# Fugue vs Pandas on Spark

These experiments were run on Databricks Runtime 12.2 LTS with a cluster of 8 machines with 16 cpus each. We also used:

* Fugue 0.8.2dev3
* Polars 0.16.14
* Spark 3.3

## Utils Functions

In [0]:
import polars as pl
import numpy as np
import pandas as pd
from uuid import uuid4
from datetime import datetime
from typing import List,Dict,Any,Iterable
import fugue.api as fa
from triad import Schema

COLS = ["_"+str(x) for x in range(10)]
PL_COLS = [pl.col("_"+str(x)) for x in range(10)]
SPARK_PATH = "/dbfs/ht2-{n}.parquet"
WHOLE_PERIOD = 28*24
PERIOD = 7*24

def make_df(n, start, periods, freq):
    ts = pd.date_range(start, periods=periods, freq=freq, name="ts")
    m = np.random.rand(len(ts),len(COLS))
    df = pd.DataFrame(m, columns=COLS, index=ts).reset_index()
    return df.assign(uid=n)

def make_dfs(df:Iterable[List[Any]]) -> Iterable[pd.DataFrame]:
    for row in df:
        yield make_df(row[0], "2000-01-01", row[1], "min")
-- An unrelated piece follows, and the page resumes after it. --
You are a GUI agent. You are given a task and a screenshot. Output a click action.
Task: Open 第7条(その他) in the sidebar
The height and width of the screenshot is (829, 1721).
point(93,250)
# schema: *,greatest:double
def greatest_pd(dfs:Iterable[pd.DataFrame]) -> Iterable[pd.DataFrame]:
    for df in dfs:
        yield df.assign(greatest=df[COLS].max(axis=1))

# schema: *,greatest:double
def greatest_pl(dfs:Iterable[pl.DataFrame]) -> Iterable[pl.DataFrame]:
    for df in dfs:
        yield df.with_columns(pl.max(PL_COLS).alias("greatest"))
        
# schema:*
def zscore_pd(df:pd.DataFrame, n) -> pd.DataFrame:
    subdf = df[COLS]
    df = df.sort_values("ts")
    x = subdf.shift(1).rolling(n)
    z=(subdf-x.mean()).abs()/x.std()
    return df.assign(**{k:z[k] for k in COLS}).dropna()

# schema:*
def zscore_pd_gp(df:pd.DataFrame, n) -> pd.DataFrame:
    idf = df.set_index("uid").sort_values(["uid","ts"])
    subdf = idf[COLS]
    x = subdf.groupby("uid").shift(1).rolling(n)
    z=(subdf-x.mean()).abs()/x.std()
    return idf.assign(**{k:z[k] for k in COLS}).dropna().reset_index()

# schema:*
def zscore_pl(df:pl.DataFrame, n:int) -> pl.DataFrame:
    params = {}
    for col in COLS:
        mean = pl.col(col).shift().rolling_mean(n, min_periods=n)
        std = pl.col(col).shift().rolling_std(n, min_periods=n)
        params[col]=(pl.col(col) - mean).abs()/std
    return df.sort("ts").with_columns(**params).drop_nulls()

# schema:*
def zscore_pl_gp(df:pl.DataFrame, n:int) -> pl.DataFrame:
    params = {}
    for col in COLS:
        mean = pl.col(col).shift().rolling_mean(n, min_periods=n).over("uid")
        std = pl.col(col).shift().rolling_std(n, min_periods=n).over("uid")
        params[col]=(pl.col(col) - mean).abs()/std
    return df.sort("ts").with_columns(**params).drop_nulls()

## Testing Utils

In [0]:
from datetime import datetime

NUMBERS = [10000,100000,1000000]

def save(n, path, engine):
    idf = pd.DataFrame(dict(a=range(n),b=WHOLE_PERIOD))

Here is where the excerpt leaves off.